Kum İlim Havzası Hocası, dersin ana konusunun “Talebelerin ve alimlerin Peygamber-i Ekrem’e (s.a.a.) benzeme gerekliliği” olduğunu belirterek şöyle ifade etti: “Alimler Peygamber’e (s.a.a.) en çok benzeyen kişiler olmalıdır. Başka bir yol yoktur.”
Kum İlim Havzası Müdür Yardımcısı Nehcül Belaga'ya dayanarak şöyle ekledi: “Peygamber Efendimiz'in (s.a.a.) özelliklerinden biri de konuşmadan önce düşünmesi, durması, tefekkür etmesi sonra konuşmasıydı. O asla düşünmeden ve muhatabın ihtiyacını dikkate almadan söz söylemezdi.”
Nebevî Sîrette Karar Alma
Hüccet-ül İslam vel-Müslimin Meliki Peygamber’in (s.a.a.) sosyal davranış yöntemlerine işaret ederek şöyle dedi: “Peygamber Efendimiz (s.a.a.) işlerinde acele etmezdi. Önce işin sonuçlarını ve gereklerini tartar, sonra sonuca vardığında hızlı ve kararlı davranırdı. Bu yöntem talebelerin bireysel ve toplumsal hayatları için önemli bir modeldir.”

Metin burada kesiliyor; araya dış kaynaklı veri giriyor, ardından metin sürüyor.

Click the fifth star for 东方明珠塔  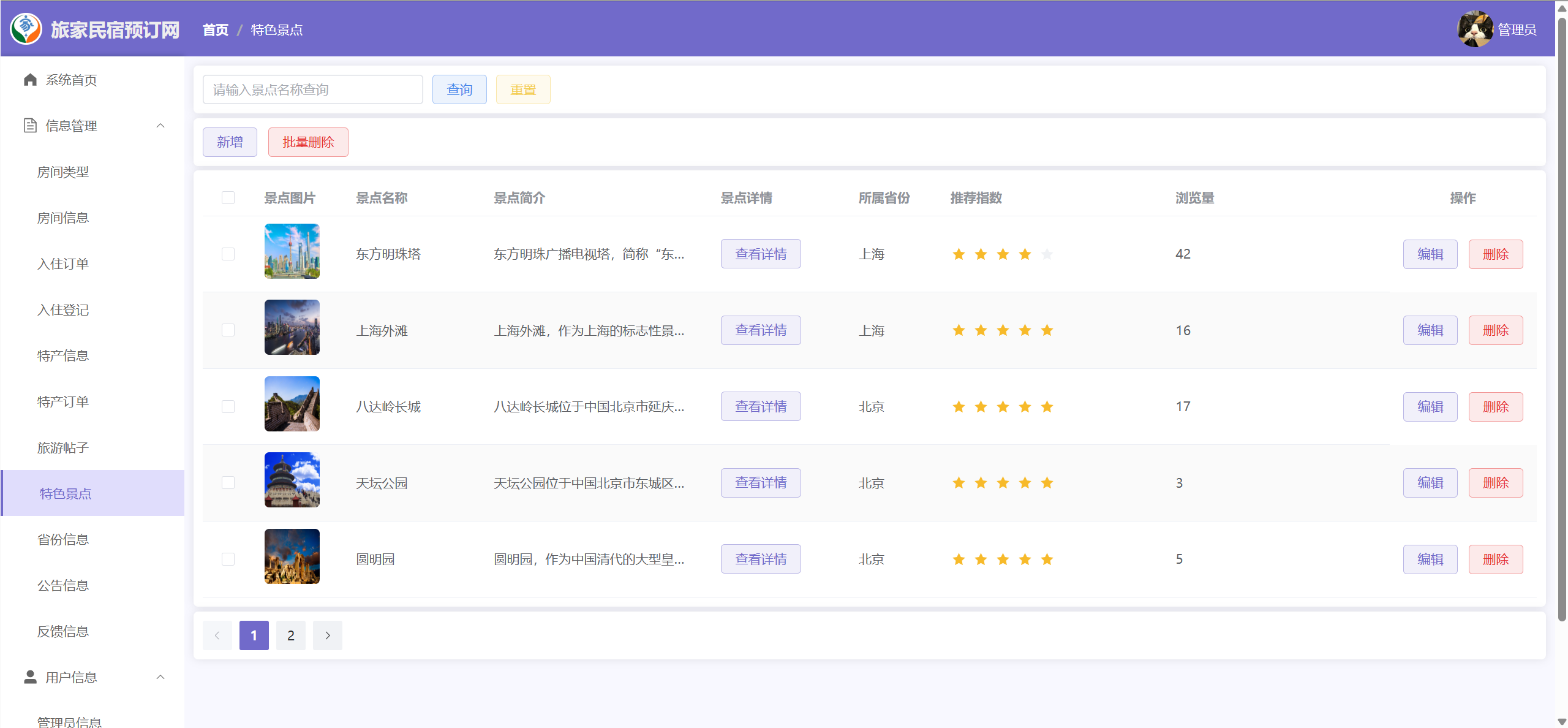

Kum İlim Havzası Hocası, Peygamber’in (s.a.a.) bazı ahlakî özelliklerini hatırlatarak şöyle belirtti: “Hazret her zaman tebessüm ederdi; yalnızca günah karşısında ciddileşirdi. Hiç kimse selamda ona yetişemezdi. Biriyle tokalaştığında elini ondan önce çekmezdi. Her zaman yanında misvak ve tarak bulundururdu. Bu basit davranışlar bile insanları hidayete yönlendirme gücüne sahiptir.”
Bilgece Konuşmak Üzerine Önemli Bir Rivayet
Kum İlim Havzası Müdür Yardımcısı, Bihar ül-Envar, Cilt 74, Sayfa 106’da nakledilen bir rivayete atıfta bulunarak şöyle dedi: “Peygamber (s.a.a.), geçim zorluklarından şikâyet eden İbni Mes-ud ve arkadaşlarına şöyle buyurdu: ‘Hiç kimse sabır ehli olmadan cennete girmez. Cennet temenniyle değil amelle elde edilir.’”
Hüccet-ül İslam vel-Müslimin Meliki rivayetin önemli bölümünü şöyle açıklığa kavuşturdu: “Peygamber (s.a.a.), İbni Mes-ud’a şöyle buyurdu: ‘Bir şeye kesin olarak inanmadıkça, onun hakkında konuşma. İster onu duymuş ister görmüş ol.’ Bu uyarı, günümüzde sanal ortamdaki söylentiler döneminde çok daha önemli hale gelmiştir.”
Hüccet-ül İslam Meliki şöyle devam etti: “Peygamber (s.a.a.) bu dersin önemini anlatmak için birkaç Kur’an ayeti okumuştu:
İsrâ Suresi, 36. Ayet:
'Bilgin olmayan bir şeyin ardına düşme; zira kulak, göz ve kalp, hepsi sorguya çekilecektir.’
Zuhruf Suresi, 19. Ayet:
‘Yalan sözler kaydedilir ve insan kıyamet günü onlardan sorgulanır.’
Kaf Suresi, 16–18. Ayetler:
‘Allah insana şah damarından daha yakındır ve söylenen her söz melekler tarafından kaydedilir.’”
Kum İlim Havzası Müdür Yardımcısı şöyle ekledi: “Peygamber (s.a.a.), İbni Mes-ud’a sözün bilgece söylenmesi gerektiğini, zan, tahmin veya söylentiye dayanarak söylenmemesi gerektiğini öğretmek istedi. Bu, Hazret’in eğitim yöntemiydi.”
Kum İlim Havzası Hocası sözlerini şu dua ile bitirdi: “Allah Teâlâ bizlere hem ilim yolunda sebatı, hem de bildiklerimizle amel etme kararlılığını nasip eylesin.”